Diese Fragen sind schon Jahrtausende alt und bereits die stoischen Philosophen haben sich in der griechischen Antike damit auseinandergesetzt. Ein Grundsatz ihrer Lehre ist, dass wir uns nicht von unseren Emotionen beherrschen lassen sollten, sondern lernen sollten, sie zu regulieren und nicht zum Leitfaden für unsere Handlungen werden zu lassen. Es ist wichtig, nicht aus einem Zustand der Wut, der Empörung oder der Eifersucht heraus, wichtige Entscheidungen zu treffen, sondern auch die eigenen Emotionen in einen Kontext zu setzen. Warum ist das so? Was sind die Bedingungen und was eben auch nicht? Die Stoiker haben gemahnt, sich stets zu fragen, was in meiner Macht liegt und was nicht. Was kann ich MACHEN. Wenn wir uns auf das konzentrieren, was wir steuern können, und nicht auf äussere Faktoren, gewinnen wir mehr Gelassenheit und innere Ruhe auch in aufgewühlten Zeiten. Vielleicht kann ich einen Beitrag leisten und einen Anfang machen. Ich könnte mich beispielsweise entscheiden, meine Zeit und Energie dort zu investieren, wo ich den grössten Einfluss habe und wo ich den grössten Unterschied machen kann. In unserem Leben stehen wir in verschiedenen Verantwortlichkeiten. Wir sind Mütter, Väter, Lehrkräfte, Fussballtrainer: innen, usw.
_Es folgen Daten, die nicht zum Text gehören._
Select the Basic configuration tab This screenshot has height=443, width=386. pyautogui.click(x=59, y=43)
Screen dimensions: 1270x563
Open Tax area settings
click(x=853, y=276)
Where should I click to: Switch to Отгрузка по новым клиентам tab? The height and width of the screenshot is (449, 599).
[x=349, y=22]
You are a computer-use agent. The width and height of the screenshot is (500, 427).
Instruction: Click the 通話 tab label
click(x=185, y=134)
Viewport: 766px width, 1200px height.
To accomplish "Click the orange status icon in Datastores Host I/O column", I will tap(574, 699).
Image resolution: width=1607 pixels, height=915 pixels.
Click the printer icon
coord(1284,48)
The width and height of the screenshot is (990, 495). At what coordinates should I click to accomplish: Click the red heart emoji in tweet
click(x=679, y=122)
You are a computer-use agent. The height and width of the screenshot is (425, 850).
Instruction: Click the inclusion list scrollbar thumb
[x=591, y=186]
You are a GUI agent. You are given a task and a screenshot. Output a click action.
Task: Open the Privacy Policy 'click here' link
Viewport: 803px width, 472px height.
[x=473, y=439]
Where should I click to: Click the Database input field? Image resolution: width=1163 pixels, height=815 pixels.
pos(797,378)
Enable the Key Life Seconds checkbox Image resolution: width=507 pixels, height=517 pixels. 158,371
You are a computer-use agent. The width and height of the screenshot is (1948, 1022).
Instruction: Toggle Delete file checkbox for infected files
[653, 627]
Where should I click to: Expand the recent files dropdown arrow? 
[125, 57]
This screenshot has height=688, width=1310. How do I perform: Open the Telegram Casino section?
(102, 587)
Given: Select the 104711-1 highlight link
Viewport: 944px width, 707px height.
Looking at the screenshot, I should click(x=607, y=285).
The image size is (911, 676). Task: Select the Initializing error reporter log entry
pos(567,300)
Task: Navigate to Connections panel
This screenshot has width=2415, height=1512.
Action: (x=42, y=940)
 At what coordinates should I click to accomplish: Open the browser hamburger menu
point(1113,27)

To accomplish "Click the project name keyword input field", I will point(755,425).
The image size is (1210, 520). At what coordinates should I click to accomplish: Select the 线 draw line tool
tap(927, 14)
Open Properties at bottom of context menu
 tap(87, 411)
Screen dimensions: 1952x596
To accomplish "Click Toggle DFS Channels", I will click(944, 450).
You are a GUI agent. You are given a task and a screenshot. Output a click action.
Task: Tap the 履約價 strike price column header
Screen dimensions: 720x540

Manchmal müssen wir Prioritäten setzen und realistische Erwartungen an uns selbst haben. Wir müssen uns fragen, was ein guter Kompromiss zwischen unseren Verantwortlichkeiten sein könnte und welche guten Gründe es gibt, so zu handeln, wie wir es tun. Diese Klarheit brauchen wir, um auch Dilemmasituationen auszuhalten. Eine Dilemmasituation ist eine Situation, in der eine Person vor einer schwierigen Entscheidung steht, bei der sie zwischen zwei oder mehreren Handlungsoptionen wählen muss, von denen keine die einzig richtige ist und jede potenziell negative Konsequenzen haben kann.
Wie können wir angesichts globaler Herausforderungen eine Verantwortung für die Zukunft übernehmen? Haben wir überhaupt eine Verantwortung für die Zukunft?
Eine Schwierigkeit besteht darin, dass wir die Zukunft und die Bedürfnisse der dereinst in ihr lebenden Menschen nicht kennen. Einige mögen daher argumentieren, dass es schwer ist, Verantwortung zu übernehmen, wenn wir nicht wissen, was die Zukunft bringt und welche Antworten benötigt werden. Und trotzdem müssen wir uns diese Fragen heute stellen, besonders vor dem Hintergrund der Tatsache, dass die Zukunft, wie wir sie kennen, nicht mehr existieren wird, wenn wir so weitermachen wie bisher, zumindest nicht für menschliches Leben. Wie also sollen wir uns verhalten? Gibt es so etwas wie eine moralische Verpflichtung zu einem verantwortlichen Handeln? Ja, die gibt es. Beispielsweise legt das deutsche Grundgesetz fest, dass der Staat die natürlichen Lebensgrundlagen auch für kommende Generationen schützen muss. Doch was bedeutet das konkret für uns? Da stellen sich auch im ganz konkreten persönlichen Alltag Fragen wie beispielsweise: Nehme ich für den Weg zur Arbeit das Auto oder fahre ich mit dem Fahrrad? Nehme ich für meine Urlaubsreise das Flugzeug oder die Bahn, und macht dies einen Unterschied? Dies auch im Zusammenhang damit, dass ich mich frage, was soll meinen Kindern und Enkelkindern dereinst zustehen? In welcher Art und Weise kann oder soll dies für mich handlungsleitend sein. Auch wenn wir nicht wissen können, wie die Zukunft aussehen wird, können wir dennoch bewusste Entscheidungen treffen und neue Wege ausprobieren, um einen positiven Beitrag zu leisten. Es ist wichtig, dass wir uns nicht von den Herausforderungen der Welt verunsichern lassen, sondern mutig und optimistisch bleiben, während wir uns auf eine bessere Zukunft ausrichten.